### ARTICLE
== == ==

My wife, who is an engineer, secured a replacement resistor for me. She got me
a Dale type resistor, 56.2 ohms, with a 1%tolerance, part number T1 68 21. It
was the closest she was able to get. I dusted off the ol' soldering iron, took
the fried component out, and put the new one in, and re-installed the Idle
Control Module. When the car still refused to hold an idle regularly, I decided
to replace the idle control valve. All dealers were quoting me $207.77. I got
in touch with KSK, of San Jose, CA (1-800-624-5888) and obtained a new idle
control valve at a BIG discount. Let me just say that I saved lots of money!!!

== == ==

### DATA PROVIDED
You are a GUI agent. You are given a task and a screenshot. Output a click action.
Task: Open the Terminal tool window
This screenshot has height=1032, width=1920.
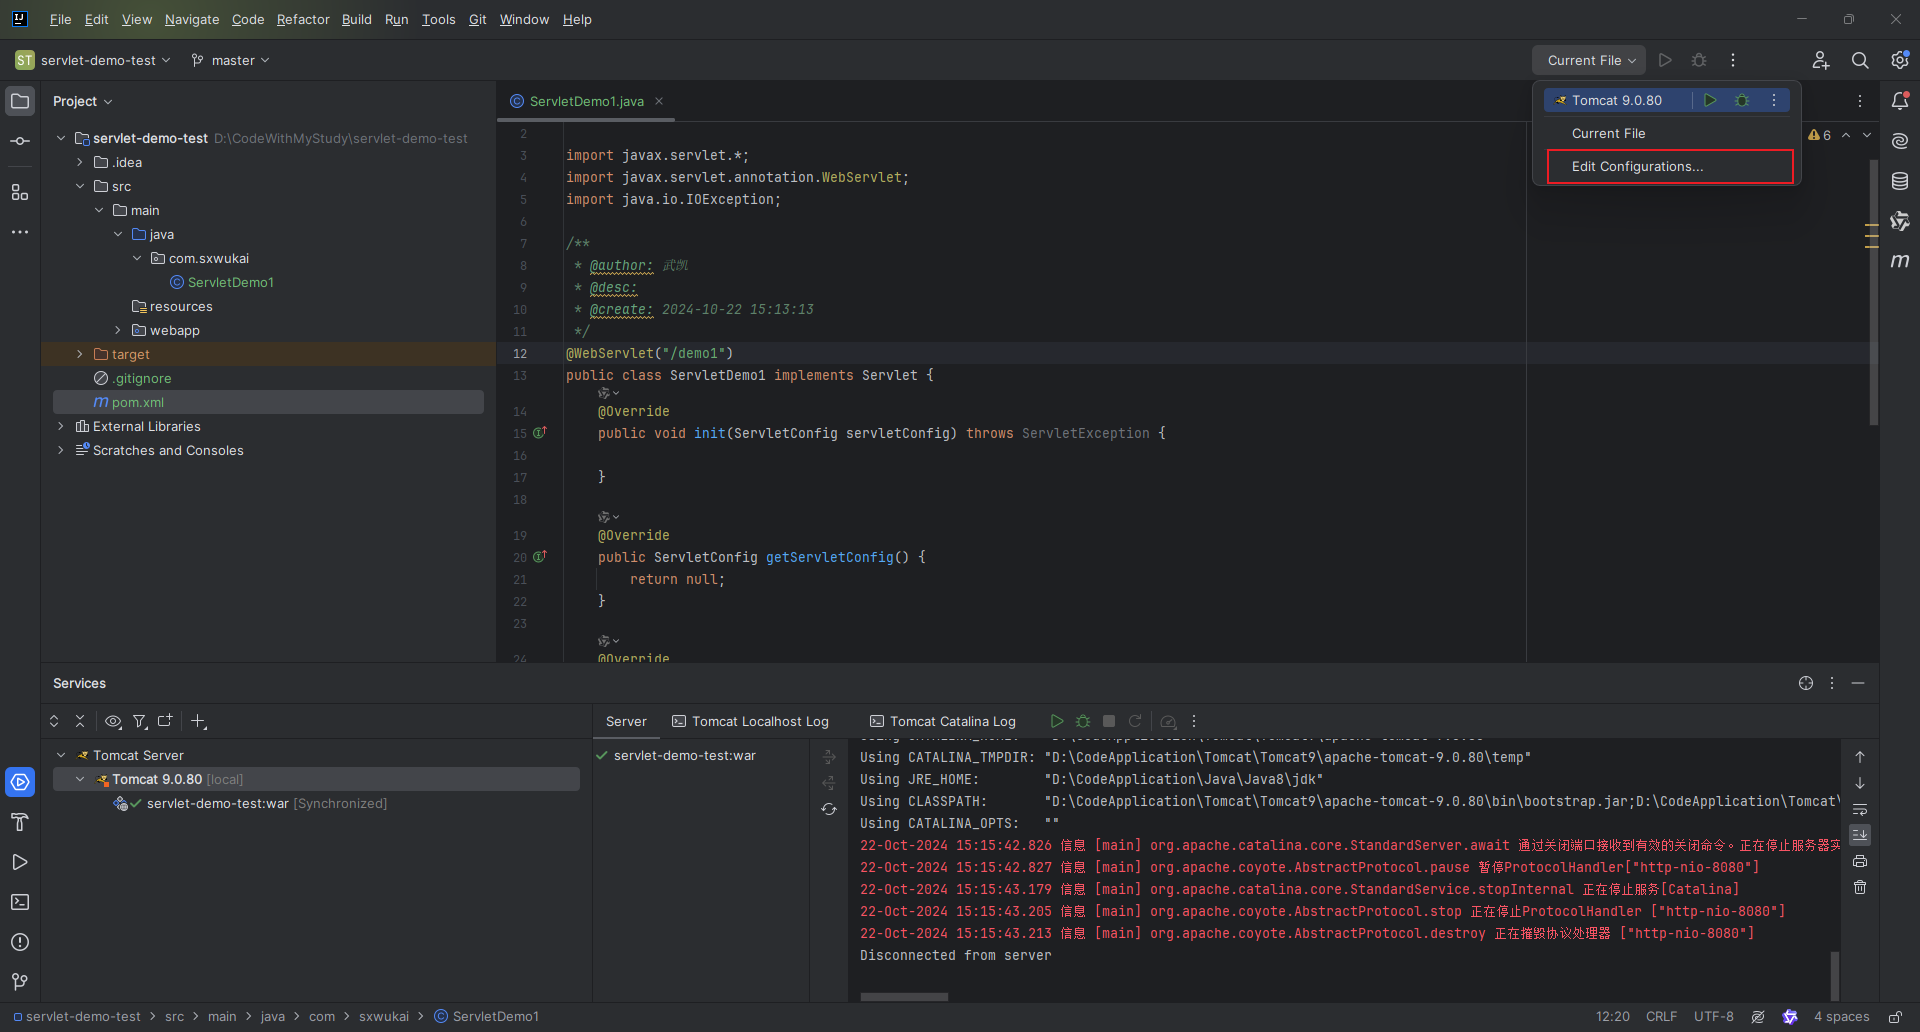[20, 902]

== == ==

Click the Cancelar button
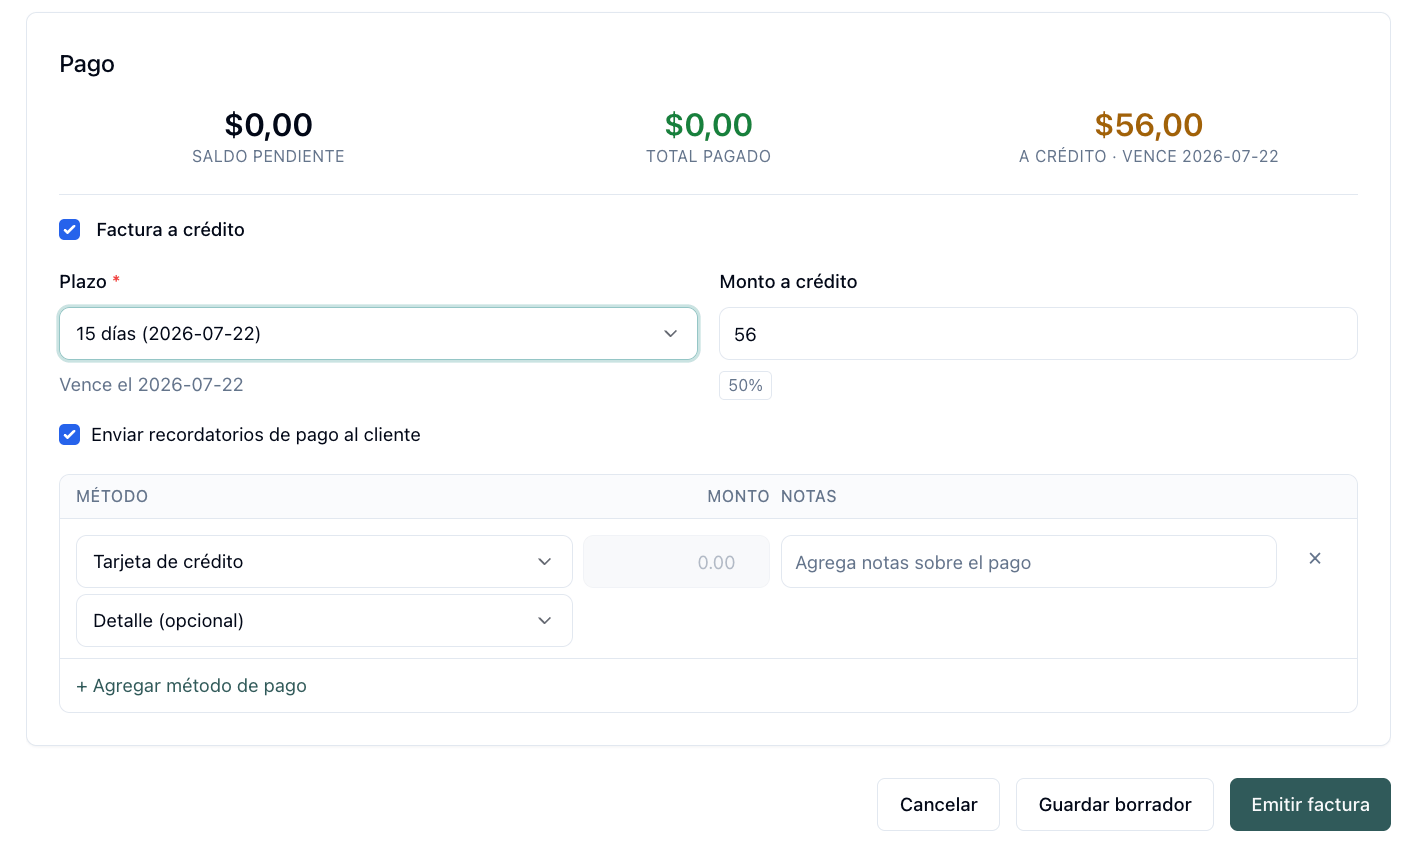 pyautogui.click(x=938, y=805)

== == ==

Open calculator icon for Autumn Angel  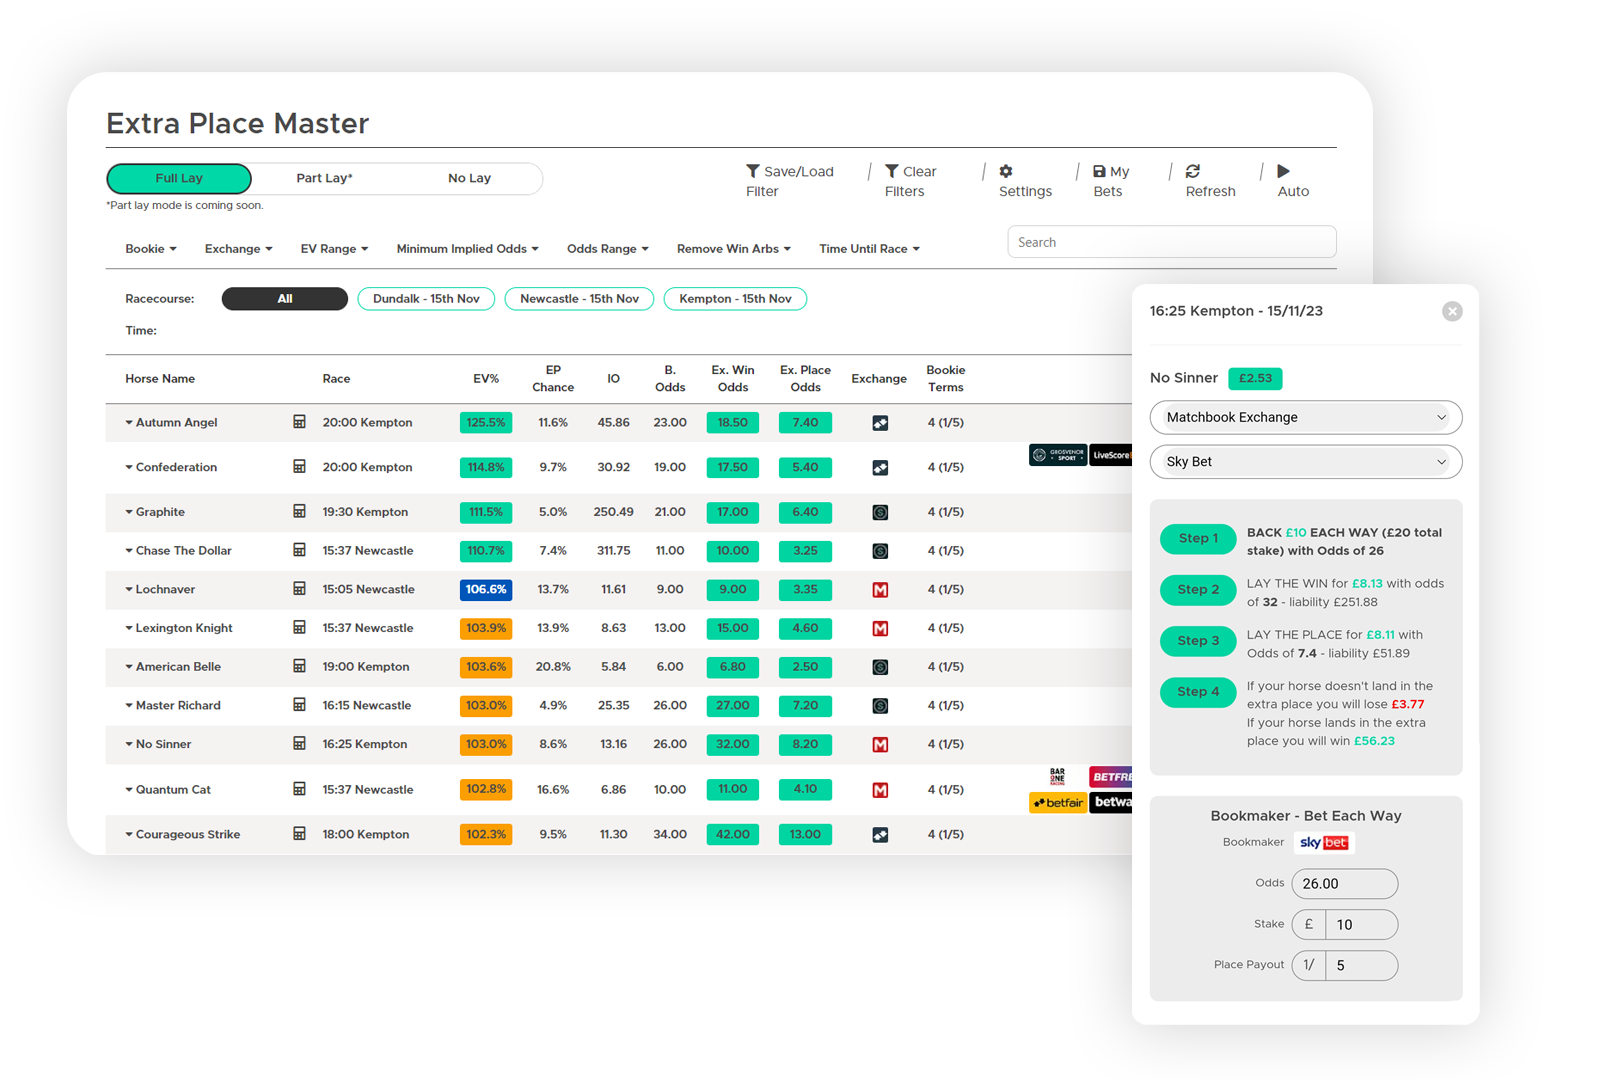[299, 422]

== == ==

### GIVEN TASK
Summarize the car repair account in two sentences. The records have no connection to the text.

### RIGHT ANSWER
The writer's wife, an engineer, obtained a 56.2-ohm Dale resistor, and the writer soldered it in place of the fried component and reinstalled the Idle Control Module. When the car still would not hold a regular idle, the writer bought a new idle control valve from KSK of San Jose at a big discount, saving a lot compared with the $207.77 that dealers quoted.